(Records for locating words and elements)
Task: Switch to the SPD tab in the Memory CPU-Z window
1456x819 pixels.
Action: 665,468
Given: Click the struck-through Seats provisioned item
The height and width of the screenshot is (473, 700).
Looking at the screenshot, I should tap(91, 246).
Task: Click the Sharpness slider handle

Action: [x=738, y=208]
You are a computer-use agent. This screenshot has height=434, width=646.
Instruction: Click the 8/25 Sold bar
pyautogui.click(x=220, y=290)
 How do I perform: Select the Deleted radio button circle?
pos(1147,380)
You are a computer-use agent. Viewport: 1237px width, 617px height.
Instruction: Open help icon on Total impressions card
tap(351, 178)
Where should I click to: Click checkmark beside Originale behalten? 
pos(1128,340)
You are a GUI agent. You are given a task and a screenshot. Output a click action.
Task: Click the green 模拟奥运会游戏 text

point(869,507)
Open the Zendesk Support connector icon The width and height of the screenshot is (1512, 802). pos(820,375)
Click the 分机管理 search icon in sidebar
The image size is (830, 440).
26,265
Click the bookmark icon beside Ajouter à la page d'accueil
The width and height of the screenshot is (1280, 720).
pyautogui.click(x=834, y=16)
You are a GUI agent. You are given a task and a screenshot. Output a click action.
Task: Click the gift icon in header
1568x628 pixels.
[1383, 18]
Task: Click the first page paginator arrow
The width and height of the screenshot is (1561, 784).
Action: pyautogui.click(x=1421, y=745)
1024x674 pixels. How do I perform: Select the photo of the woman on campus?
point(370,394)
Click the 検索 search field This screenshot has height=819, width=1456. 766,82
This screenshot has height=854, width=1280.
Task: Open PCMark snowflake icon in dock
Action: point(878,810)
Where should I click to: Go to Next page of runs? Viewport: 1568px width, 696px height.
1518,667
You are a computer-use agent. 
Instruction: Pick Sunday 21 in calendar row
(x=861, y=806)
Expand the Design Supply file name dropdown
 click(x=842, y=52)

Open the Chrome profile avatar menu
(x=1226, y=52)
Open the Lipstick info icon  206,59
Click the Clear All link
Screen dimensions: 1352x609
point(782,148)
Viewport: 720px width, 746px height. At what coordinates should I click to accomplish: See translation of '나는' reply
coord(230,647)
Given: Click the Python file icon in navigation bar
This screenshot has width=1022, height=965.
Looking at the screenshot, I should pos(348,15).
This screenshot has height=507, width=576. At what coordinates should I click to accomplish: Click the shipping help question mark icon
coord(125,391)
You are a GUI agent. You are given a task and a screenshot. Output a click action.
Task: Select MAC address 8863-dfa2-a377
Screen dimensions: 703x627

Direction » Duplicate the entries above word for word, beginning with the line containing "Given: Click the struck-through" and continuing through the line containing "point(370,394)", with both of those lines included.

Task answer »
Given: Click the struck-through Seats provisioned item
The height and width of the screenshot is (473, 700).
Looking at the screenshot, I should tap(91, 246).
Task: Click the Sharpness slider handle

Action: [x=738, y=208]
You are a computer-use agent. This screenshot has height=434, width=646.
Instruction: Click the 8/25 Sold bar
pyautogui.click(x=220, y=290)
 How do I perform: Select the Deleted radio button circle?
pos(1147,380)
You are a computer-use agent. Viewport: 1237px width, 617px height.
Instruction: Open help icon on Total impressions card
tap(351, 178)
Where should I click to: Click checkmark beside Originale behalten? 
pos(1128,340)
You are a GUI agent. You are given a task and a screenshot. Output a click action.
Task: Click the green 模拟奥运会游戏 text

point(869,507)
Open the Zendesk Support connector icon The width and height of the screenshot is (1512, 802). pos(820,375)
Click the 分机管理 search icon in sidebar
The image size is (830, 440).
26,265
Click the bookmark icon beside Ajouter à la page d'accueil
The width and height of the screenshot is (1280, 720).
pyautogui.click(x=834, y=16)
You are a GUI agent. You are given a task and a screenshot. Output a click action.
Task: Click the gift icon in header
1568x628 pixels.
[1383, 18]
Task: Click the first page paginator arrow
The width and height of the screenshot is (1561, 784).
Action: pyautogui.click(x=1421, y=745)
1024x674 pixels. How do I perform: Select the photo of the woman on campus?
point(370,394)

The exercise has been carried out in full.